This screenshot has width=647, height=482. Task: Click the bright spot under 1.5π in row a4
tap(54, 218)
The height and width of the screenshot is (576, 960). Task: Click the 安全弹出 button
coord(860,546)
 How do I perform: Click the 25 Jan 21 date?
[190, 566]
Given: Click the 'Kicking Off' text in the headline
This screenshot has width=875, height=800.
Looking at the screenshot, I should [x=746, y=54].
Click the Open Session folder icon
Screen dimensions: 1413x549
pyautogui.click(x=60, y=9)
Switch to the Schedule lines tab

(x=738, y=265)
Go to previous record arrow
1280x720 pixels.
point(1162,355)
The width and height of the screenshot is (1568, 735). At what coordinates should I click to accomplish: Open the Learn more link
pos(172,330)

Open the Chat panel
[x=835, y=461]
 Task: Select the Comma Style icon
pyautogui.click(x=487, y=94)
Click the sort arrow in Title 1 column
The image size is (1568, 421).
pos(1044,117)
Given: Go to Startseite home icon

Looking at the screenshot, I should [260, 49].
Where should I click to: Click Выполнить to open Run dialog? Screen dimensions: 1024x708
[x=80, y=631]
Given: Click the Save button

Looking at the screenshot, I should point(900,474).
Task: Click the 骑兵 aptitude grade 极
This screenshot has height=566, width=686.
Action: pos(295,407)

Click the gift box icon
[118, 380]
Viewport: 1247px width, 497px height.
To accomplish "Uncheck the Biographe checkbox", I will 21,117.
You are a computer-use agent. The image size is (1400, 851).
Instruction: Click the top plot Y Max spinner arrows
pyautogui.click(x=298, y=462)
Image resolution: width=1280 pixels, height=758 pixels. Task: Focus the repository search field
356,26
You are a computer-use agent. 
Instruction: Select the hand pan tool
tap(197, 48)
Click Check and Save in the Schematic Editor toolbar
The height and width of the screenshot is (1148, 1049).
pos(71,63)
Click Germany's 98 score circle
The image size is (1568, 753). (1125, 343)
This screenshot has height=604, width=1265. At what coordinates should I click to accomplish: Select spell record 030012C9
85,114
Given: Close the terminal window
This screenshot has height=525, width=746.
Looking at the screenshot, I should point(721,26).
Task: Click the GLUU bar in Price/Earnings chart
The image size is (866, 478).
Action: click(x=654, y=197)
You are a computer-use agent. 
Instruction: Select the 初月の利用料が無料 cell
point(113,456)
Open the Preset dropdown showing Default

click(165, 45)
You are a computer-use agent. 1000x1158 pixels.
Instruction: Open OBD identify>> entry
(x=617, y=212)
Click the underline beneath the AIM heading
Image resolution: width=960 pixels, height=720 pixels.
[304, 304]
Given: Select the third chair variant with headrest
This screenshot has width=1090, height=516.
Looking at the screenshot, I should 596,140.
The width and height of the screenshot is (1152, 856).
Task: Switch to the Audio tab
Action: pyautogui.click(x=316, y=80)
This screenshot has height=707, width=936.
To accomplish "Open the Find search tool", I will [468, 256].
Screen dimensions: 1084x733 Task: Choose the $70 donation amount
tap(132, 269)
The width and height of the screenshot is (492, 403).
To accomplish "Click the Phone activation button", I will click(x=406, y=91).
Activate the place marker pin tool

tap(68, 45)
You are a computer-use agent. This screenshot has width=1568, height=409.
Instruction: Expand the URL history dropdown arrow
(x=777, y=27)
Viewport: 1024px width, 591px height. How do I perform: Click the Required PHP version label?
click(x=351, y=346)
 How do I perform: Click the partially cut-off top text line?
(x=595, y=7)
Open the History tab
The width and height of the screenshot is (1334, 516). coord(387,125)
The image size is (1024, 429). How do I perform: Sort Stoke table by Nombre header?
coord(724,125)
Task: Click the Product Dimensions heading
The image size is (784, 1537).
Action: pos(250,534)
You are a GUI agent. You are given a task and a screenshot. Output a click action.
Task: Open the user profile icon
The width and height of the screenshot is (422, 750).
________________
▸ **Exercise brief**
Give each line of the records above again, unchanged.

▸ **Answer space**
This screenshot has width=647, height=482. Task: Click the bright spot under 1.5π in row a4
tap(54, 218)
The height and width of the screenshot is (576, 960). Task: Click the 安全弹出 button
coord(860,546)
 How do I perform: Click the 25 Jan 21 date?
[190, 566]
Given: Click the 'Kicking Off' text in the headline
This screenshot has width=875, height=800.
Looking at the screenshot, I should [x=746, y=54].
Click the Open Session folder icon
Screen dimensions: 1413x549
pyautogui.click(x=60, y=9)
Switch to the Schedule lines tab

(x=738, y=265)
Go to previous record arrow
1280x720 pixels.
point(1162,355)
The width and height of the screenshot is (1568, 735). At what coordinates should I click to accomplish: Open the Learn more link
pos(172,330)

Open the Chat panel
[x=835, y=461]
 Task: Select the Comma Style icon
pyautogui.click(x=487, y=94)
Click the sort arrow in Title 1 column
The image size is (1568, 421).
pos(1044,117)
Given: Go to Startseite home icon

Looking at the screenshot, I should [260, 49].
Where should I click to: Click Выполнить to open Run dialog? Screen dimensions: 1024x708
[x=80, y=631]
Given: Click the Save button

Looking at the screenshot, I should point(900,474).
Task: Click the 骑兵 aptitude grade 极
This screenshot has height=566, width=686.
Action: pos(295,407)

Click the gift box icon
[118, 380]
Viewport: 1247px width, 497px height.
To accomplish "Uncheck the Biographe checkbox", I will 21,117.
You are a computer-use agent. The image size is (1400, 851).
Instruction: Click the top plot Y Max spinner arrows
pyautogui.click(x=298, y=462)
Image resolution: width=1280 pixels, height=758 pixels. Task: Focus the repository search field
356,26
You are a computer-use agent. 
Instruction: Select the hand pan tool
tap(197, 48)
Click Check and Save in the Schematic Editor toolbar
The height and width of the screenshot is (1148, 1049).
pos(71,63)
Click Germany's 98 score circle
The image size is (1568, 753). (1125, 343)
This screenshot has height=604, width=1265. At what coordinates should I click to accomplish: Select spell record 030012C9
85,114
Given: Close the terminal window
This screenshot has height=525, width=746.
Looking at the screenshot, I should point(721,26).
Task: Click the GLUU bar in Price/Earnings chart
The image size is (866, 478).
Action: click(x=654, y=197)
You are a computer-use agent. 
Instruction: Select the 初月の利用料が無料 cell
point(113,456)
Open the Preset dropdown showing Default

click(165, 45)
You are a computer-use agent. 1000x1158 pixels.
Instruction: Open OBD identify>> entry
(x=617, y=212)
Click the underline beneath the AIM heading
Image resolution: width=960 pixels, height=720 pixels.
[304, 304]
Given: Select the third chair variant with headrest
This screenshot has width=1090, height=516.
Looking at the screenshot, I should 596,140.
The width and height of the screenshot is (1152, 856).
Task: Switch to the Audio tab
Action: pyautogui.click(x=316, y=80)
This screenshot has height=707, width=936.
To accomplish "Open the Find search tool", I will [468, 256].
Screen dimensions: 1084x733 Task: Choose the $70 donation amount
tap(132, 269)
The width and height of the screenshot is (492, 403).
To accomplish "Click the Phone activation button", I will click(x=406, y=91).
Activate the place marker pin tool

tap(68, 45)
You are a computer-use agent. This screenshot has width=1568, height=409.
Instruction: Expand the URL history dropdown arrow
(x=777, y=27)
Viewport: 1024px width, 591px height. How do I perform: Click the Required PHP version label?
click(x=351, y=346)
 How do I perform: Click the partially cut-off top text line?
(x=595, y=7)
Open the History tab
The width and height of the screenshot is (1334, 516). coord(387,125)
The image size is (1024, 429). How do I perform: Sort Stoke table by Nombre header?
coord(724,125)
Task: Click the Product Dimensions heading
The image size is (784, 1537).
Action: pos(250,534)
You are a GUI agent. You are given a task and a screenshot. Output a click action.
Task: Open the user profile icon
The width and height of the screenshot is (422, 750).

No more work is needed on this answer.